All backends implement the InteractiveSession protocol defined in models.py:

  • send_prompt(prompt) — Send a prompt to the running agent and return the response.
  • interrupt() — Send an interrupt signal to the agent process.
  • terminate() — Terminate the agent session.
  • close() — Clean up resources associated with the session.

RuntimeSessionController

The RuntimeSessionController manages the full session lifecycle. It holds references to the active session, its manifest, and backend-specific state.

Starting a Session

start_runtime_session() takes a LaunchPlan and:

  1. Resolves the backend implementation from LaunchPlan.backend.
  2. Creates the tmux session or native headless controller for maintained local/headless backends.
  3. Injects the role via the backend-specific injection strategy.
  4. Persists the session manifest to disk.
  5. Returns the active InteractiveSession.

Resuming a Session

resume_runtime_session() reattaches to an existing session from a persisted manifest. The resume mechanism is backend-specific:

  • local_interactive: Reattaches to the existing tmux session.
  • codex_headless: Uses resume <thread_id> to continue the Codex thread.
  • claude_headless: Uses --continue to resume the Claude session.
  • gemini_headless: Uses --resume <persisted-session-id> to resume the Gemini session in the same recorded working directory/project context.

Sending Prompts

Once a session is running, send_prompt() delivers a user prompt to the agent and returns the response. For local_interactive sessions, this sends keystrokes to the tmux pane. For headless backends, this invokes the CLI tool with the prompt as an argument.

Stopping a Session

terminate() stops the agent process and close() cleans up session resources. For tmux-backed sessions, this kills the tmux session.

Role Injection

Role injection is backend-specific and handled during launch plan construction in launch_plan.py:

Backend Injection Strategy
codex_headless / codex_app_server Native developer instructions when the role prompt is non-empty
claude_headless Native appended system prompt plus a bootstrap message when the role prompt is non-empty
gemini_headless Bootstrap message when the role prompt is non-empty
local_interactive Tool-dependent native injection or bootstrap, skipped when the role prompt is empty

The role content comes from the role package (roles/<role>/system-prompt.md) in the agent definition directory.

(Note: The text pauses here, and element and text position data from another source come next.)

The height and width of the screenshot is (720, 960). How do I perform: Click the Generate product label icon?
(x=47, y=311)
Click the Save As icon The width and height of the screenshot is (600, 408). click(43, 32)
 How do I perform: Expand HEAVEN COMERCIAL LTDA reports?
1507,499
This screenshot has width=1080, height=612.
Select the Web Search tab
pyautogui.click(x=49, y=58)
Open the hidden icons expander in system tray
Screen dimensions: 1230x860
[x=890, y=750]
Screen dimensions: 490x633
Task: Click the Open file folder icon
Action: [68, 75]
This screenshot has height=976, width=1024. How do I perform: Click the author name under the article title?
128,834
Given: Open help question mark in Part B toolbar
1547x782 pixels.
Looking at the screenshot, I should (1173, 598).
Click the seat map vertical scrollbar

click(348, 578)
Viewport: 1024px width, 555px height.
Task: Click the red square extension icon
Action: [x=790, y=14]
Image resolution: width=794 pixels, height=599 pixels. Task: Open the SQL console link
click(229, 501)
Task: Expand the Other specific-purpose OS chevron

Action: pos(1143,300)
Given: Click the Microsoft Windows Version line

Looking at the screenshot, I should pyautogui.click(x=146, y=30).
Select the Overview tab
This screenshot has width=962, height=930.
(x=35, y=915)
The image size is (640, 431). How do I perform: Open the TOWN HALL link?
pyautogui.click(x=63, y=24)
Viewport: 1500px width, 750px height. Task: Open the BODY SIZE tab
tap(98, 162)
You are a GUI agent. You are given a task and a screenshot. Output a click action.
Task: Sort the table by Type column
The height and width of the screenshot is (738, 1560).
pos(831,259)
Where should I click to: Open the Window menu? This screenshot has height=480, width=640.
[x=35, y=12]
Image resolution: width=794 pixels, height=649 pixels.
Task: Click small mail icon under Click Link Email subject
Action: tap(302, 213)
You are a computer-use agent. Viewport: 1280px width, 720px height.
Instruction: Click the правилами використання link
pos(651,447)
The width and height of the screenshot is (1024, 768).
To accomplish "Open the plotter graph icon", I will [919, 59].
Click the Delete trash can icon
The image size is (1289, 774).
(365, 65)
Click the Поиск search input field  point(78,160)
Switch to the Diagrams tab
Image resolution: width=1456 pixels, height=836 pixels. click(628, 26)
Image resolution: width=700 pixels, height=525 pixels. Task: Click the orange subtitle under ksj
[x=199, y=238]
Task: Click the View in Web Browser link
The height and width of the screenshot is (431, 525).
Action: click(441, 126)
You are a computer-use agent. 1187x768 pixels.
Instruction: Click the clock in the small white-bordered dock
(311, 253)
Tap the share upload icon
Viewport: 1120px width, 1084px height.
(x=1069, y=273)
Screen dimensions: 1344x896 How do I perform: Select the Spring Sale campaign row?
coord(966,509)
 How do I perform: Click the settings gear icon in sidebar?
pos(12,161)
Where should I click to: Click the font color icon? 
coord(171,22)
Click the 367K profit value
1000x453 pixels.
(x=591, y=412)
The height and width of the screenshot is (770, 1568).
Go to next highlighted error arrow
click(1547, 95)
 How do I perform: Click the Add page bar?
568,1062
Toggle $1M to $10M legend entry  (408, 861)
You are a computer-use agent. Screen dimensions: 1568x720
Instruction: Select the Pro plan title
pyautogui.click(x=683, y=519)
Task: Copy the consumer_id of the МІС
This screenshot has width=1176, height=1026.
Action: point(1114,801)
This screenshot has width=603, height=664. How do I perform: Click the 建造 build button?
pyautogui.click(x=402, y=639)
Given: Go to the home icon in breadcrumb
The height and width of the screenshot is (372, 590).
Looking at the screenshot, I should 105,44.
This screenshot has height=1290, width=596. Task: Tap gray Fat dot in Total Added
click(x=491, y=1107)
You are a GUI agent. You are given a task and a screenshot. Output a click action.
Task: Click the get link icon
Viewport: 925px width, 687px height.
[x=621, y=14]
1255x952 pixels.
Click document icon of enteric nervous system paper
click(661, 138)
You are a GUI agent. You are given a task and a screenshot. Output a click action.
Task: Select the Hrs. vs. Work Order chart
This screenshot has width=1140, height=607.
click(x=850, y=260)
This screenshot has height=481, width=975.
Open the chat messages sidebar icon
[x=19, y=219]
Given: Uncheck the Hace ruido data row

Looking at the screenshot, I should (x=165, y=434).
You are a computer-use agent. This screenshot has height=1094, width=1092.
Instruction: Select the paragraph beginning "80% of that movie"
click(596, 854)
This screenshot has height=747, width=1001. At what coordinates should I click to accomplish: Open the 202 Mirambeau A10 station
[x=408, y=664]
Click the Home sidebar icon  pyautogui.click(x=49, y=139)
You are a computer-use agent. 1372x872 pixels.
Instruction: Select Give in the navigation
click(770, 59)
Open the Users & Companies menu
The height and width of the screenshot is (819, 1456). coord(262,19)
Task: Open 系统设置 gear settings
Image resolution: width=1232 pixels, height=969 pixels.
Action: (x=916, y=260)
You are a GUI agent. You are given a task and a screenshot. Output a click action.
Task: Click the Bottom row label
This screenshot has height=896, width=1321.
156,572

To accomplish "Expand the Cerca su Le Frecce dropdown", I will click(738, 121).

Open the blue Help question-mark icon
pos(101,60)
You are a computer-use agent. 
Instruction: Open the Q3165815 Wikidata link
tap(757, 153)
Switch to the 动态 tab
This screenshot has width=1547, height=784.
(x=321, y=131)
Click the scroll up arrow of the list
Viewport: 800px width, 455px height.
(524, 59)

Versioned Unattended Launch Policy

Unattended startup is a versioned launch policy resolved at launch time against the installed CLI version of the target tool. If the installed version does not match a known launch policy, the session fails closed rather than guessing a bootstrap strategy. This prevents silent behavioral drift when CLI tools update their interfaces.

CLI Surface

The package no longer installs houmao-cli. Use houmao-mgr for maintained runtime lifecycle, managed-agent, gateway, mailbox, credential, cleanup, and project workflows. Use houmao-passive-server for maintained API-based discovery, observation, gateway proxying, mailbox proxying, and managed-headless work.

See houmao-mgr CLI reference and houmao-passive-server.